» **TASK DESCRIPTION**
From the pond-gardening passage, list every plant it names as able to spend the winter in the pond.

» **PROVIDED PASSAGE**
## start

Can I grow any canna in my pool?
Cannas are native to moist areas and many do quite well if grown in water, as
long as they are not submerged too deeply. The cannas in the pool at the
U.S. National Arboretum are varieties of Canna glauca or hybrids
between Canna glauca and other canna species. They may also be grown
in bog plantings where the soil is constantly saturated. Garden cannas
are surprisingly adaptable to wet conditions and some may be grown in water
if temperatures are warm. The rhizomes of all cannas rot in cold, saturated
soil, so they cannot live over the winter in the aquatic garden.
Can I keep my plants in the pond during the winter?
That depends on which plants you are growing. Some aquatic plants
are perfectly hardy and can spend the winter in the pond. Hardy water
lilies and lotus can simply be moved to a lower depth in the pond.
Hardy plants such as cattails, water iris, and rushes can stay near the
water's surface where they normally grow. Tropical plants such as
tropical water lilies, cannas, and papyrus cannot even tolerate cold water,
so they must be kept in a greenhouse over the winter or they must be started
from new divisions every year.

## end

» **PROVIDED INFORMATION**
## start

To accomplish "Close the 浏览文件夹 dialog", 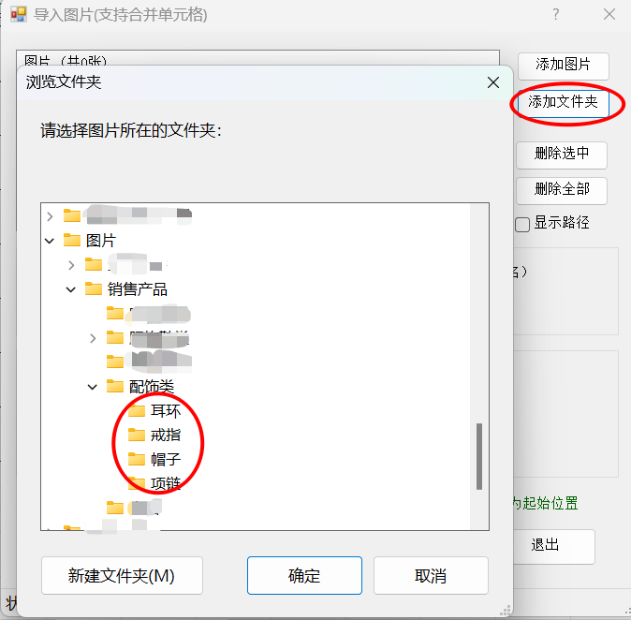I will (493, 82).
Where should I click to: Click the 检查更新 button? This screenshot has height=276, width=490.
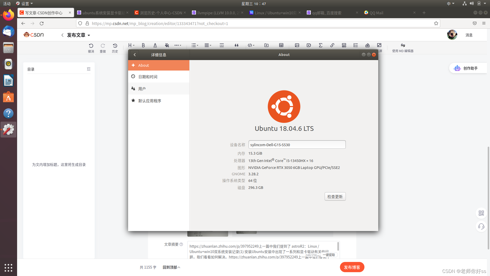pos(335,197)
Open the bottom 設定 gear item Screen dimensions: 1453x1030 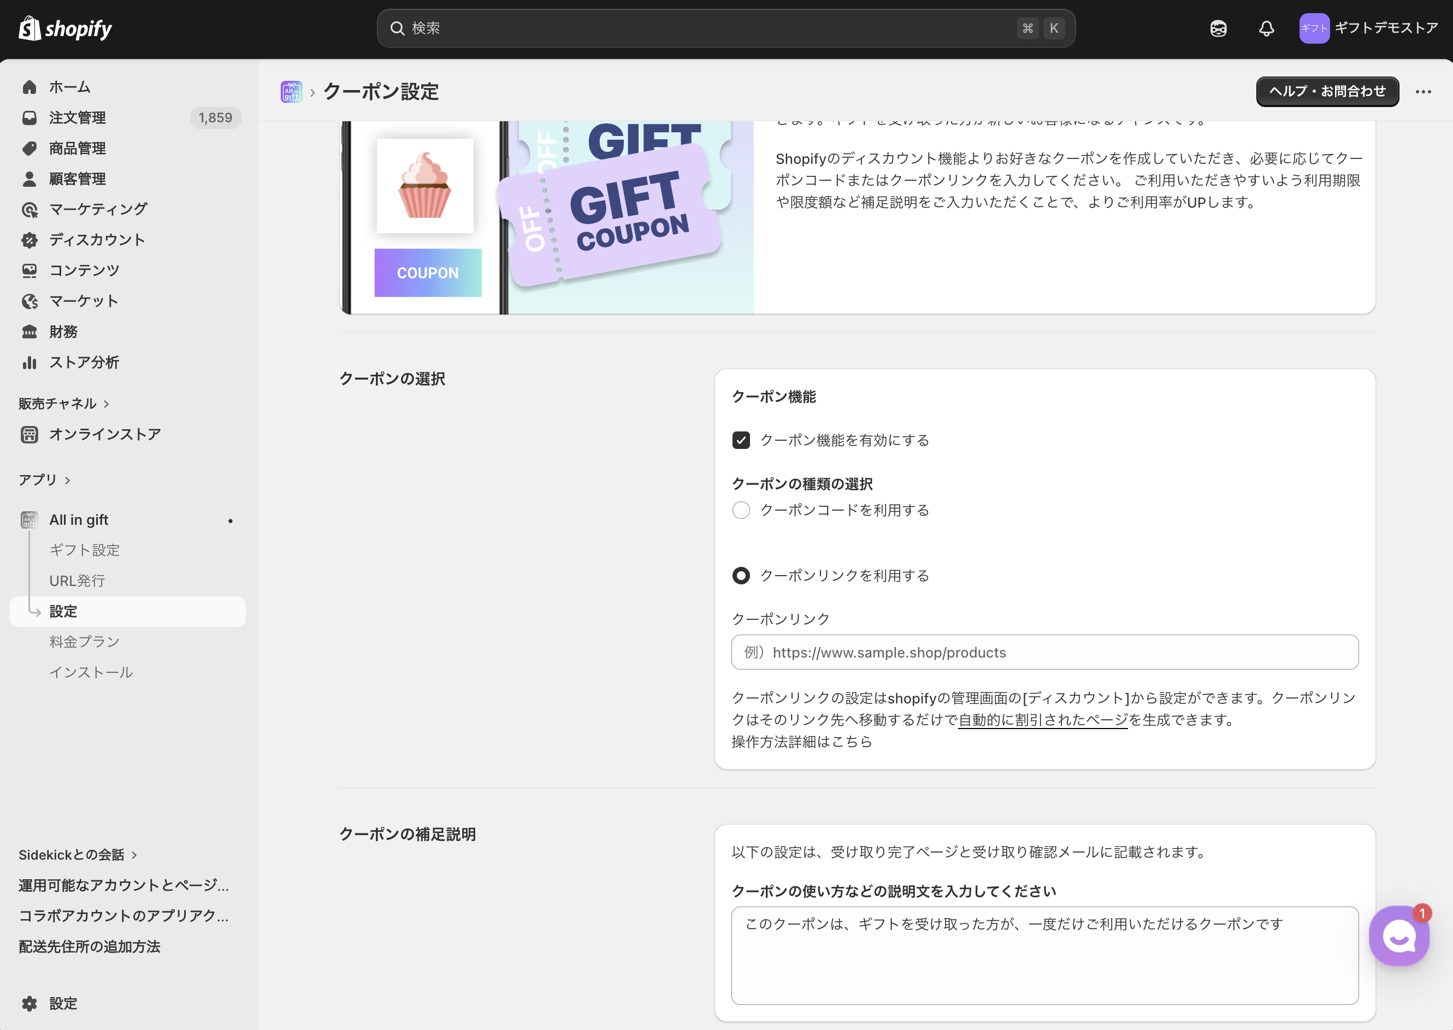point(63,1003)
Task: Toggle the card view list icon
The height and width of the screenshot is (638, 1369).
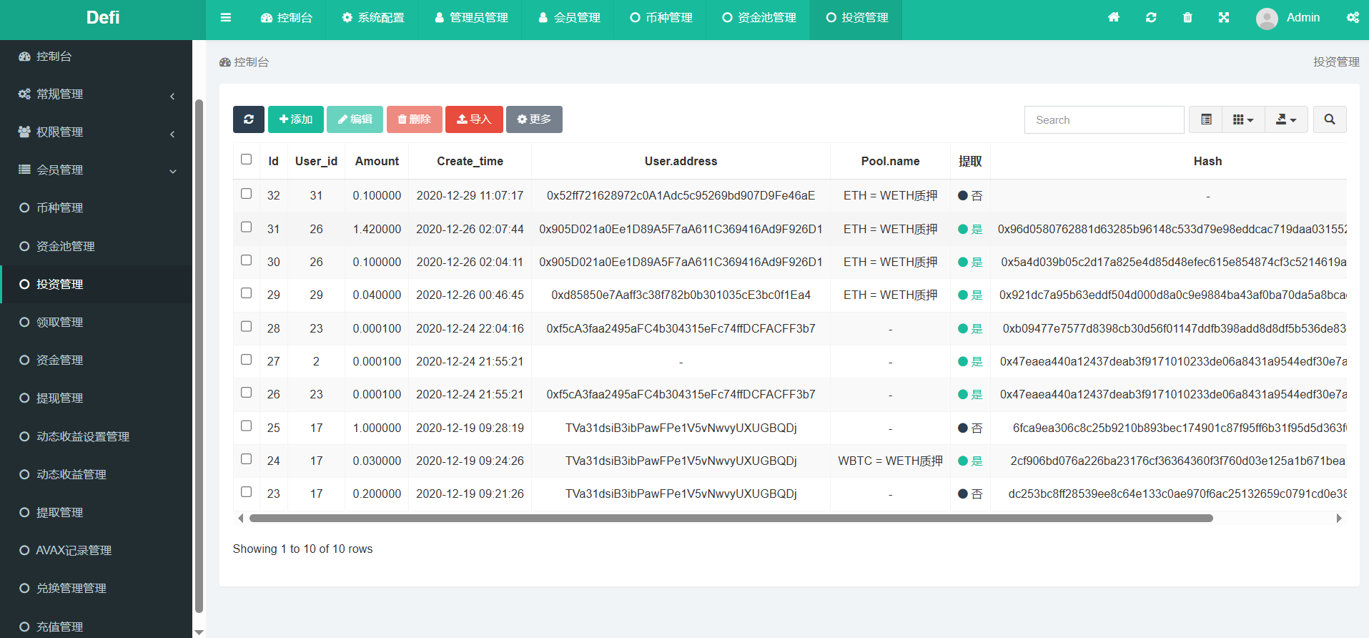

## end

» **ANSWER FOR THE TASK**
- Hardy water lilies
- Lotus
- Cattails
- Water iris
- Rushes